As U.S. Secretary of State Rex Tillerson visits the Middle East this weekend, he’ll hope to achieve something that has eluded top American diplomats for a generation: sealing a new alliance between Saudi Arabia and Iraq that would shut the doors of the Arab world to neighboring Iran.
While the United States strives to heal the rift between the Gulf Arab states and Qatar, and resolve civil wars in Yemen and Syria, Tillerson is the Trump administration’s point man on an even more ambitious and perhaps even less likely geopolitical gambit.
U.S. officials see a new axis that unites Riyadh and Baghdad as central to countering Iran’s growing influence from the Persian Gulf to the Mediterranean Sea, particularly as the Iraqi government struggles to rebuild recently liberated Islamic State strongholds and confronts a newly assertive Kurdish independence movement.
History, religion and lots of politics stand in Tillerson’s way. He arrived in Riyadh on Saturday and planned to visit Qatar on Monday.
The effort to wean Iraq from Iran and bond it to Saudi Arabia isn’t new, but U.S. officials are optimistically pointing to a surer footing they believe they’ve seen in recent months. They’re hoping to push the improved relations into a more advanced phase Sunday when Tillerson participates in the inaugural meeting of the Saudi Arabia-Iraq Coordination Committee in Riyadh.
Tillerson will seek Saudi financial generosity and political support for Iraq, its embattled northern neighbor. Two U.S. officials said Tillerson hopes the oil-rich Saudis will contribute to the massive reconstruction projects needed to restore pre-IS life in Iraqi cities such as Mosul and lend their backing to Iraqi Prime Minister Haider al-Abadi. He is treading delicately among a host of powerful countries on Iraq’s borders which are increasingly trying to shape the future of the ethnically and religiously divided nation.
The officials briefed reporters on condition of anonymity because they weren’t authorized to publicly preview Tillerson’s plans.
Shiite-majority Iraq and Sunni-led Saudi Arabia, estranged for decades after Saddam Hussein’s invasion of Kuwait in 1990, have tried in recent years to bridge their differences.
Nevertheless, the relationship is still plagued by suspicion.

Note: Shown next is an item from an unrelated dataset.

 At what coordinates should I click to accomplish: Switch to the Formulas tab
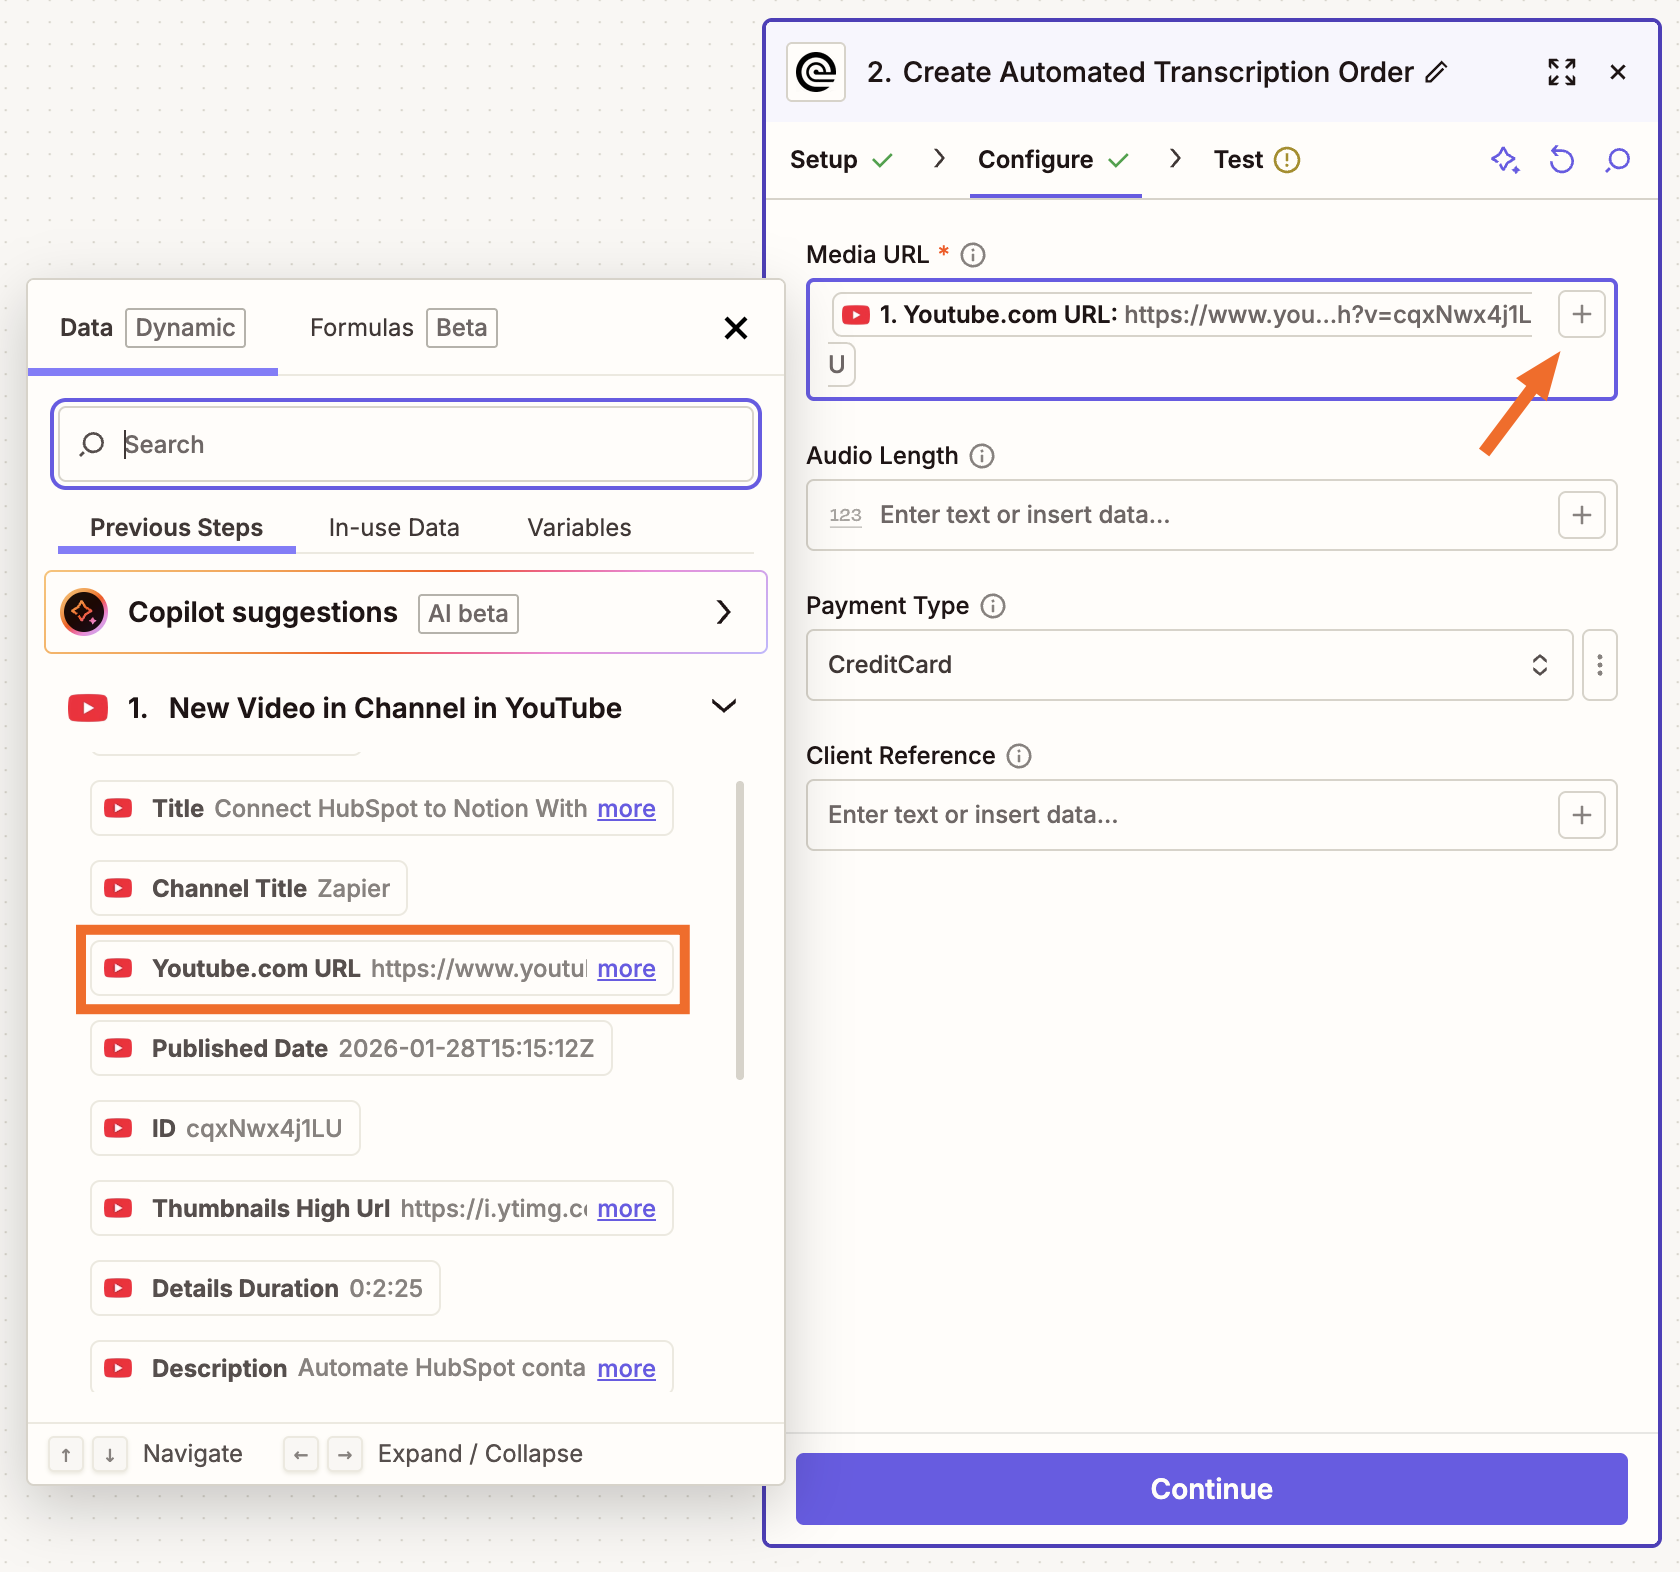click(361, 327)
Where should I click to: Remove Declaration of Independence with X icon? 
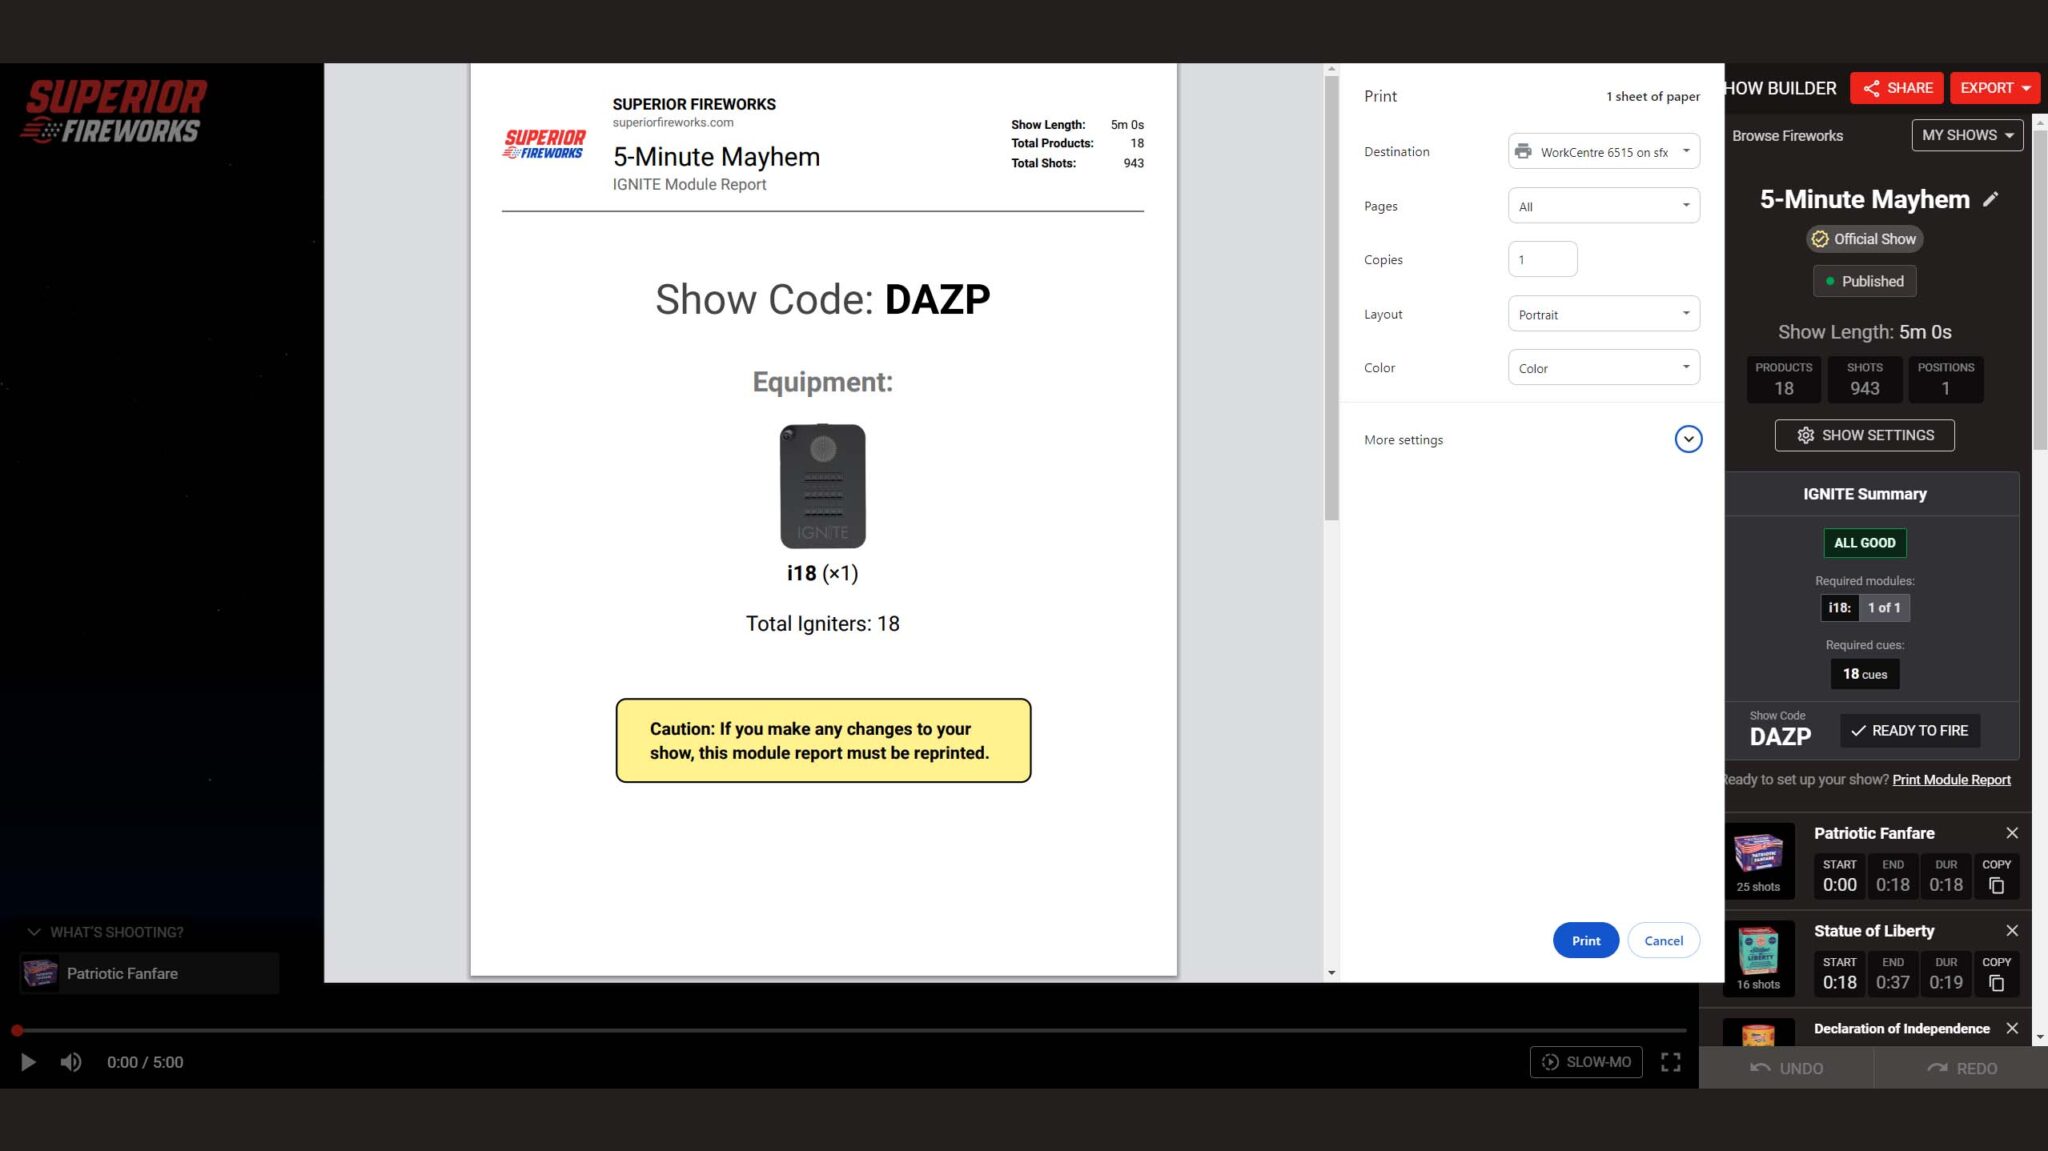pyautogui.click(x=2012, y=1028)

Saudi Arabia reopened its embassy in Baghdad in 2015 after a quarter-century, and earlier this year unblocked long-closed border crossings. But the emergence of arch-Saudi rival Iran as a power player in Iraq continues to gnaw at Riyadh and Washington.
Iran’s reported intervention in Iraq’s semi-autonomous northern Kurdish region, following last month’s much criticized vote for independence in a referendum, has deepened the unease.
President Donald Trump wants to see “a stable Iraq, but a stable Iraq that is not aligned with Iran,” H.R. McMaster, his national security adviser, said this past week. He suggested Saudi Arabia could play a pivotal role.
The U.S. view is that the alternative may mean more conflict in Iraq, which endured years of insurgency after the U.S.-led 2003 invasion and ethnic warfare when the Islamic State group rampaged across the country in 2014.
“Iran is very good at pitting communities against each other,” McMaster said Thursday at the Foundation for Defense of Democracies. “This is something they share with groups like ISIS, with al-Qaida. They pit communities against each other because they use tribal and ethnic and sectarian conflicts to gain influence by portraying themselves as a patron or protector of one of the parties in the conflict and then they use that invitation to come in and to help to advance their agenda and, in Iran’s case, I think is a hegemonic design.”
Trump and his national security team have framed much of the Middle East security agenda around counteracting Iran, which they see as a malign influence that poses an existential threat to Israel and other American allies and partners in the region. They also accuse Iran of menacing the United States and its interests at home and elsewhere in the world.
Shortly after taking office, Tillerson identified improving Saudi-Iraqi ties as a priority in the administration’s broader policy to confront and contain Iran. Officials say he has devoted himself to the effort.
On his second official trip abroad, Tillerson in February canceled a planned “meet and greet” with staffers at the U.S. Embassy in Mexico City to focus on the matter, according to one of the officials who previewed Tillerson’s current trip.
Tillerson’s decision to skip that gathering was widely criticized at the time as a sign of disengagement with his employees, but the official said Tillerson adjusted plans to speak by secure telephone to Saudi Foreign Minister Adel al-Jubeir on the Iraq rapprochement.
Tillerson, according to the official, implored al-Jubeir to visit Baghdad as a sign of Saudi goodwill and commitment to the effort to defeat IS, which then still held about half of Mosul.
Al-Jubeir agreed. Two days later, he made a surprise trip to the Iraqi capital. He was the first Saudi foreign minister to do so in 27 years.